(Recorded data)
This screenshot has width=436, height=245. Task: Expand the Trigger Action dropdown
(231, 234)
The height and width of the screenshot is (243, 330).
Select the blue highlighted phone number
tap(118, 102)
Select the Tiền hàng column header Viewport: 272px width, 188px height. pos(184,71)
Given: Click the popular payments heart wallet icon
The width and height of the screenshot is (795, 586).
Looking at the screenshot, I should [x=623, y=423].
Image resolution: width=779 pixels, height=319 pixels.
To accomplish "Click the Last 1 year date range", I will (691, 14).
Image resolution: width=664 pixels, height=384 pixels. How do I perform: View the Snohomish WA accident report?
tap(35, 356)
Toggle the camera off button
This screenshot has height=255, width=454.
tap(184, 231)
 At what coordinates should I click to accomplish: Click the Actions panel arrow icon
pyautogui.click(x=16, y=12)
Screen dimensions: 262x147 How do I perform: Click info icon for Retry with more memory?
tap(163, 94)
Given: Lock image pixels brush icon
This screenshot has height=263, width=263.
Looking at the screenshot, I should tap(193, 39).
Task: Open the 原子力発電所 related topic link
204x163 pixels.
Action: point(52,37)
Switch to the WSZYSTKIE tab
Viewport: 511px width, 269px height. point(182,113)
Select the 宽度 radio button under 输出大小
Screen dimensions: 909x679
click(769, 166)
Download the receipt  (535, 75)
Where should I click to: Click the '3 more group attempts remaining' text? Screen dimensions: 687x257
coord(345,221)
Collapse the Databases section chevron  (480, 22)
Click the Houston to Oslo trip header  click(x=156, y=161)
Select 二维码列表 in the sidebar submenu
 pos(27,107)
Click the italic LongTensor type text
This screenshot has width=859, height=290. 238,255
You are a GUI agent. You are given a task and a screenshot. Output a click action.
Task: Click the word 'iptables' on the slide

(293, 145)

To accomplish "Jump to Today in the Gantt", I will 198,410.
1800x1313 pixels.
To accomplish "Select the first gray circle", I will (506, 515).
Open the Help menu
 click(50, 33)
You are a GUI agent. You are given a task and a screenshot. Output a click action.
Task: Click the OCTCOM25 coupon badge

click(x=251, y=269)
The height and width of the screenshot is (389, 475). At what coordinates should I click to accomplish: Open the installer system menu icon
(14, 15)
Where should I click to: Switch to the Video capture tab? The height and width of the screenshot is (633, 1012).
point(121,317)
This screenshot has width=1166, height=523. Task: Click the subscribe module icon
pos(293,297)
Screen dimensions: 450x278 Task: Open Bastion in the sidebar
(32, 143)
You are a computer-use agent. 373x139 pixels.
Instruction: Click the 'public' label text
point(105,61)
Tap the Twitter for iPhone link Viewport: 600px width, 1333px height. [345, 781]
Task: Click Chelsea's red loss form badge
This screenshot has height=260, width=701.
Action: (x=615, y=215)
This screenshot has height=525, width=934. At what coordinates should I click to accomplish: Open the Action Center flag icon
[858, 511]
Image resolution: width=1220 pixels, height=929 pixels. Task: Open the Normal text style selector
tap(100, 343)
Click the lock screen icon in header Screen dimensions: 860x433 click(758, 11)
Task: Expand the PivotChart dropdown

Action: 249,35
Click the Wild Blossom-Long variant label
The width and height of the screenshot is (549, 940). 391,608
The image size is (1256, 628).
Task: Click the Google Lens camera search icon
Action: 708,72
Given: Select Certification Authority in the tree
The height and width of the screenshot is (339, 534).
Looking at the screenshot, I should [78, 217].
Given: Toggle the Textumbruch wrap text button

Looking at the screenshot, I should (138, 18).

ACTION ITEM: Considering only lines of the records that hold the string "will", state how many there are and nothing else.

YOUR SOLUTION: 3